WHAT YOU SHOULD DO:
When you reach the line containing "780x370 pixels." in the data below, begin returning lines exactly as written, and stop once the line containing "Task: Open the Testing beaker view" has been returned.

╭─ TASK INPUTS

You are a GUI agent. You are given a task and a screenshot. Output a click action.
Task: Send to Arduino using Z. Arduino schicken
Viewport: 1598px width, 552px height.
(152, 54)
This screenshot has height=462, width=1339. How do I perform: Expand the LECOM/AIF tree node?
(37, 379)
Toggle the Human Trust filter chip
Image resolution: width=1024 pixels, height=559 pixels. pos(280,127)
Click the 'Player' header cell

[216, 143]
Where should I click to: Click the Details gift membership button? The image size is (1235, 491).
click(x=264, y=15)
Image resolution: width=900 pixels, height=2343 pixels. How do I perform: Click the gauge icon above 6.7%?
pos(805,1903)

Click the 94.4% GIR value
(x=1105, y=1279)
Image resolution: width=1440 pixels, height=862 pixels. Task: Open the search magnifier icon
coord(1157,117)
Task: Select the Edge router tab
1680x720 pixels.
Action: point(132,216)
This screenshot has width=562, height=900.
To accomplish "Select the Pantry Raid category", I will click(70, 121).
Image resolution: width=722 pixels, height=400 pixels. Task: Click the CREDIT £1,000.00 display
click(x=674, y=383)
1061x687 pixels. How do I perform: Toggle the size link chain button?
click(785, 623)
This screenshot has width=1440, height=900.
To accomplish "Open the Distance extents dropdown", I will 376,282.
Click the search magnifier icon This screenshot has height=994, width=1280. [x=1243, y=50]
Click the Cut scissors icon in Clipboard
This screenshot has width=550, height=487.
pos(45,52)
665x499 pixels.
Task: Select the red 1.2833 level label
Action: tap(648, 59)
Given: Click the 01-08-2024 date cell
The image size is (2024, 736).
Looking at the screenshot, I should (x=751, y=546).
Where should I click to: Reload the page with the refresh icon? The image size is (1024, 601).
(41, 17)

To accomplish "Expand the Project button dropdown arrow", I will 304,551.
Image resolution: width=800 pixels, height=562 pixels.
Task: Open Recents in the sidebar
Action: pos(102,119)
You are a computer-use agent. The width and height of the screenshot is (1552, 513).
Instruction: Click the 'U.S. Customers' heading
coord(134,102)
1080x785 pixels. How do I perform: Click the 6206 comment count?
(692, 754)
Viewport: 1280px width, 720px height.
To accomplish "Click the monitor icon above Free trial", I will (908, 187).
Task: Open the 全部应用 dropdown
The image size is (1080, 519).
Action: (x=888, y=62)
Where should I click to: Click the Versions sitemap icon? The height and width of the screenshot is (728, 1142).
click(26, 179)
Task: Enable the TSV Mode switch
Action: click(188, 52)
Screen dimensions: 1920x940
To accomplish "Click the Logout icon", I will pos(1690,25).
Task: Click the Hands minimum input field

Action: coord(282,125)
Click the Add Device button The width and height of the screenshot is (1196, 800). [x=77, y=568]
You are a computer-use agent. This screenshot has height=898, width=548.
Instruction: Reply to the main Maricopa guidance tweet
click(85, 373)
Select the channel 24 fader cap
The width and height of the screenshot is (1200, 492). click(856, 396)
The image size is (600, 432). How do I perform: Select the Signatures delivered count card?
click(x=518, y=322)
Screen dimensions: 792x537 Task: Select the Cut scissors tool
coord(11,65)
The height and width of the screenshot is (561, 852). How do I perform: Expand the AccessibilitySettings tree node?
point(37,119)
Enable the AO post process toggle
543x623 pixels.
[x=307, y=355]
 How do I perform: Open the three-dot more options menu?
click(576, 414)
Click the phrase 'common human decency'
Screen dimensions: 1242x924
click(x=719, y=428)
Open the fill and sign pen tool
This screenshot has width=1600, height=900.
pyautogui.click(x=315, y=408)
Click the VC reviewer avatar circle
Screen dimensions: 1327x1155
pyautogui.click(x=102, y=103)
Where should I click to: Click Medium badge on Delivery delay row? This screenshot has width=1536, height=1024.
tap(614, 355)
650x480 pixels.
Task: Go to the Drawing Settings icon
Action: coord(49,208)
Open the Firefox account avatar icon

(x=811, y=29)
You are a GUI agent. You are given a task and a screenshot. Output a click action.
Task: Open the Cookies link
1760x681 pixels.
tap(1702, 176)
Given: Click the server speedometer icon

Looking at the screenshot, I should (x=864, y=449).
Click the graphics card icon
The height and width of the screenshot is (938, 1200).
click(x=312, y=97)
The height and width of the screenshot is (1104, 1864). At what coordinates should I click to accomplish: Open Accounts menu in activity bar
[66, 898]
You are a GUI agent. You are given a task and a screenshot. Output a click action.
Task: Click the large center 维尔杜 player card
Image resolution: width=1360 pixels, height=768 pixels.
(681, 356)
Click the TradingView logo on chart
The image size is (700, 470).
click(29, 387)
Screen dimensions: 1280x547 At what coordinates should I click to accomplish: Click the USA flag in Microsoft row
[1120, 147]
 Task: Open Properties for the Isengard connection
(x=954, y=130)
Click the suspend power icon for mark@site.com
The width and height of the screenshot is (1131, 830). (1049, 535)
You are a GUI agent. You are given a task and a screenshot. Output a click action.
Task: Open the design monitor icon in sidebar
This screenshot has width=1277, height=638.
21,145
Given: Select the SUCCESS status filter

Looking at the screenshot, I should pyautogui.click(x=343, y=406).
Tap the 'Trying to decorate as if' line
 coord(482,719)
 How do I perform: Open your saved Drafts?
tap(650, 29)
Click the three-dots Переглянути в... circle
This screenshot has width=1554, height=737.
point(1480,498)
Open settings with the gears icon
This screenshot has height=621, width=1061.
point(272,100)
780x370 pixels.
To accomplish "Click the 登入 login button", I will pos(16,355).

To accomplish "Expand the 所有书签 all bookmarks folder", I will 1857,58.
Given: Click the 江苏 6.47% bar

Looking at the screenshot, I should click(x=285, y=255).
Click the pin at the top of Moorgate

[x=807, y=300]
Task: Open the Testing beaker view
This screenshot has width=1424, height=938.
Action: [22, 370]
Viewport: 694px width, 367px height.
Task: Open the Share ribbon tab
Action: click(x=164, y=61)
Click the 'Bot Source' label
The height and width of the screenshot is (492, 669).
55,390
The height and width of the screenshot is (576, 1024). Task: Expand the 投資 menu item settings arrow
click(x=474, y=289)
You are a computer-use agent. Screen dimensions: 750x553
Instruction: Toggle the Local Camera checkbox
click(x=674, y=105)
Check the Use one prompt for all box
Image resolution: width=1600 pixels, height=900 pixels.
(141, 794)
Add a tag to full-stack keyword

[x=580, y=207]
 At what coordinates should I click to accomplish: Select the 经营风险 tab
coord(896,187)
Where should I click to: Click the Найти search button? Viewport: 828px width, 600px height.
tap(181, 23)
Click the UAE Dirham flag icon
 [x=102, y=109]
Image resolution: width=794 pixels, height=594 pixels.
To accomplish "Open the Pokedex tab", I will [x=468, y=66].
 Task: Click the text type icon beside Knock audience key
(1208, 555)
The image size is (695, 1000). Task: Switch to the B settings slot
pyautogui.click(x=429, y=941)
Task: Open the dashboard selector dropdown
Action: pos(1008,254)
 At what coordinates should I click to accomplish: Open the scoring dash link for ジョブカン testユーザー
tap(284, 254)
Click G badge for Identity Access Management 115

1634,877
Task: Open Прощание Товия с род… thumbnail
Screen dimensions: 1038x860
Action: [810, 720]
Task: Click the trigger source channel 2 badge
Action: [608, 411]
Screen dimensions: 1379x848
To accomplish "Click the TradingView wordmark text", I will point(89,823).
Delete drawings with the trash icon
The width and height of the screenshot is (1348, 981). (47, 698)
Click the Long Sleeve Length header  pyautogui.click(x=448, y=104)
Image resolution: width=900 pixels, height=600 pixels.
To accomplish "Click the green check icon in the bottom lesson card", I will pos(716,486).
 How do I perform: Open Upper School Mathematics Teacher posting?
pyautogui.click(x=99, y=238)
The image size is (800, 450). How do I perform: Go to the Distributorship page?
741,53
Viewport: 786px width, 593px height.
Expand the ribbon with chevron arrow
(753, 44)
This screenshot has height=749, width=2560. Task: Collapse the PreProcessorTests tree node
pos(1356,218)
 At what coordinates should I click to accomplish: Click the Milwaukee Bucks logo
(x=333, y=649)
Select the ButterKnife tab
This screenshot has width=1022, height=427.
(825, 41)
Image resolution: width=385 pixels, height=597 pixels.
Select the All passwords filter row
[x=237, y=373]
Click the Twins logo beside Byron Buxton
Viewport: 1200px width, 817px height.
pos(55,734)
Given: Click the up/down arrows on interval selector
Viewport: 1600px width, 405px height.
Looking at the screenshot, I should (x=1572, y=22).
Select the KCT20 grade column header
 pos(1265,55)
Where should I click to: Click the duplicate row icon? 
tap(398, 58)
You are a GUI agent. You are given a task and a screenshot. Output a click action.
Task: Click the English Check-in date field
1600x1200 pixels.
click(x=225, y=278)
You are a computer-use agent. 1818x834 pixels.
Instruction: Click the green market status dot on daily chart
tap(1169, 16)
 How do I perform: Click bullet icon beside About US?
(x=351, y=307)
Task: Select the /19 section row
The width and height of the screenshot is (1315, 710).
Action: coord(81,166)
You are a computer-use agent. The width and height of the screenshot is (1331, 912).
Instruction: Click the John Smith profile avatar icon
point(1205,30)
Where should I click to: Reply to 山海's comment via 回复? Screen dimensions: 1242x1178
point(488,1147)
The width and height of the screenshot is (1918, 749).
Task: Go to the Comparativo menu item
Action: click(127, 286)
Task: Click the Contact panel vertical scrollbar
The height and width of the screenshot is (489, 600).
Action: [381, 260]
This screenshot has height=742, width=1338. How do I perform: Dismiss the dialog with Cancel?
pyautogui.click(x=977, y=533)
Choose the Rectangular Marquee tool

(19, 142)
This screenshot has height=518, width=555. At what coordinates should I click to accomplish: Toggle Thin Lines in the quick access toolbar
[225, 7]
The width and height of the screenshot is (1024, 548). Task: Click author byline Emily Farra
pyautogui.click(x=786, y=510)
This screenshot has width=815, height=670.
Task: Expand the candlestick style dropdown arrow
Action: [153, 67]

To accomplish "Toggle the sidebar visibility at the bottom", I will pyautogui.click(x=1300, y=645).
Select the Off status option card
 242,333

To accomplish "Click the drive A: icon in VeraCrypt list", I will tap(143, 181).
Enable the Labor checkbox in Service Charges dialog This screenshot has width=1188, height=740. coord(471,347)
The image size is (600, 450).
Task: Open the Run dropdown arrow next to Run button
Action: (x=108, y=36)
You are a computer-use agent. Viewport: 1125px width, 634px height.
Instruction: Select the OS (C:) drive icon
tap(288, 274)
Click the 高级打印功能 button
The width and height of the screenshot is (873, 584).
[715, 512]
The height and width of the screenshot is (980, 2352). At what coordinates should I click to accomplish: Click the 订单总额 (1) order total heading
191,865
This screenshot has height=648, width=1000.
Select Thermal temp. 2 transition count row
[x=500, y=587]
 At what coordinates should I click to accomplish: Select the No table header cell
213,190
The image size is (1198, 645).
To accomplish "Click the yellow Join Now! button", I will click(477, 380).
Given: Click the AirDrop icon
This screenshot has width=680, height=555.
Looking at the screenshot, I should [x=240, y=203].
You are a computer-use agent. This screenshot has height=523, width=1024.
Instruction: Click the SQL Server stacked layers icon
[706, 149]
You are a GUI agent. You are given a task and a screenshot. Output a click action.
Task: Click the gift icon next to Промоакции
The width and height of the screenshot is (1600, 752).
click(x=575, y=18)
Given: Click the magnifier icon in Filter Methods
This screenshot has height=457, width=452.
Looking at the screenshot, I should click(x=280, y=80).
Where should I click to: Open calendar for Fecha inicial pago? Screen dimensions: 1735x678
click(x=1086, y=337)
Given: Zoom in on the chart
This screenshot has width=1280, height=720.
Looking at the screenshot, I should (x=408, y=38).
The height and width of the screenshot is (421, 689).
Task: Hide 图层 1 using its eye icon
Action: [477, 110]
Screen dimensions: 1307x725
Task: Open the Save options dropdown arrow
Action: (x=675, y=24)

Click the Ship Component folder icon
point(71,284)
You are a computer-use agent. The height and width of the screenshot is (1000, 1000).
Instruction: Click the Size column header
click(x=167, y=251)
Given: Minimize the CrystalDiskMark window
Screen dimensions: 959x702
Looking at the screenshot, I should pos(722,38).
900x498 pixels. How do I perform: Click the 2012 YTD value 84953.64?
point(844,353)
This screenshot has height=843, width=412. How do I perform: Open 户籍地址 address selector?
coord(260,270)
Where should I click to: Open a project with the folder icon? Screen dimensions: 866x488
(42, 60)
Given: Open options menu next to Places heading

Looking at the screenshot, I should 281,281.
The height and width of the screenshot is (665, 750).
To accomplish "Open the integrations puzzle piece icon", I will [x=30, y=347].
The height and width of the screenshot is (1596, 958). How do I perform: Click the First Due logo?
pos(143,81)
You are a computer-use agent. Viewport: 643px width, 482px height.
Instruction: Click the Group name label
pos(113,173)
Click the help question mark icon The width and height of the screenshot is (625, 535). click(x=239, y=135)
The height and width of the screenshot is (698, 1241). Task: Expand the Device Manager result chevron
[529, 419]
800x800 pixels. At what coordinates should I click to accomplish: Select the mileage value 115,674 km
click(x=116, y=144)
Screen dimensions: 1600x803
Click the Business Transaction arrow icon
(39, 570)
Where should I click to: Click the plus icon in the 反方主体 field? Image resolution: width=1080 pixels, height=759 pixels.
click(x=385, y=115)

╰─

REPLY TO THE EXERCISE:
780x370 pixels.
To accomplish "Click the 登入 login button", I will pos(16,355).

To accomplish "Expand the 所有书签 all bookmarks folder", I will 1857,58.
Given: Click the 江苏 6.47% bar

Looking at the screenshot, I should click(x=285, y=255).
Click the pin at the top of Moorgate

[x=807, y=300]
Task: Open the Testing beaker view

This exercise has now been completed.